*Prompt*: Of the records that follow, copy only the lines from the line containing "Where should I" to the line containing "Given: Expand the +11 Countries dropdown", both included, exactly as written.

*Supplied material*:
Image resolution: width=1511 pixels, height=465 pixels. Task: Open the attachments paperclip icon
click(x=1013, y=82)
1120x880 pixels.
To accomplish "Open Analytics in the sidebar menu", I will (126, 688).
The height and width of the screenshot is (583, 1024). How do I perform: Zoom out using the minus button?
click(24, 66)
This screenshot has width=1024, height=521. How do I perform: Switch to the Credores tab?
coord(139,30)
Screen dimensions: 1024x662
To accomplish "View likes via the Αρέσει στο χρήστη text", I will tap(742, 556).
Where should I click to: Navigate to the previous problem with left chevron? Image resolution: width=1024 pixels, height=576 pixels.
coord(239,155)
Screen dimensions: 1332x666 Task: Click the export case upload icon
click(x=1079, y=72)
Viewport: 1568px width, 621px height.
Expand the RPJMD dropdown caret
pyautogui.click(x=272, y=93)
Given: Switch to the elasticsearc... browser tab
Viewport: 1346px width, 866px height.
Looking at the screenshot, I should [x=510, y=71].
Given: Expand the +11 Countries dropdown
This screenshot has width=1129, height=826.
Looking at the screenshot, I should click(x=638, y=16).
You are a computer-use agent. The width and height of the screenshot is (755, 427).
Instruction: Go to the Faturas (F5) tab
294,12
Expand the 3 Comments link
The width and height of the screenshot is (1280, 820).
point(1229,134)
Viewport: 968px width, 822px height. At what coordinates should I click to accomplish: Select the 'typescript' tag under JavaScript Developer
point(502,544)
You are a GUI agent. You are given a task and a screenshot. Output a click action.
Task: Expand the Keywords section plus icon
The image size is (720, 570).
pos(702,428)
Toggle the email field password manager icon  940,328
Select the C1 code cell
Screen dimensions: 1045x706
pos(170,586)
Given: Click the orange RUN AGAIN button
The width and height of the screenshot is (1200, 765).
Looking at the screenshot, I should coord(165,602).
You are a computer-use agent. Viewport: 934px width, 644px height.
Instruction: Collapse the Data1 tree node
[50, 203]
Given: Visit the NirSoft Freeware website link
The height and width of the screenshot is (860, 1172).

*Finished exercise*:
Where should I click to: Navigate to the previous problem with left chevron? Image resolution: width=1024 pixels, height=576 pixels.
coord(239,155)
Screen dimensions: 1332x666 Task: Click the export case upload icon
click(x=1079, y=72)
Viewport: 1568px width, 621px height.
Expand the RPJMD dropdown caret
pyautogui.click(x=272, y=93)
Given: Switch to the elasticsearc... browser tab
Viewport: 1346px width, 866px height.
Looking at the screenshot, I should [x=510, y=71].
Given: Expand the +11 Countries dropdown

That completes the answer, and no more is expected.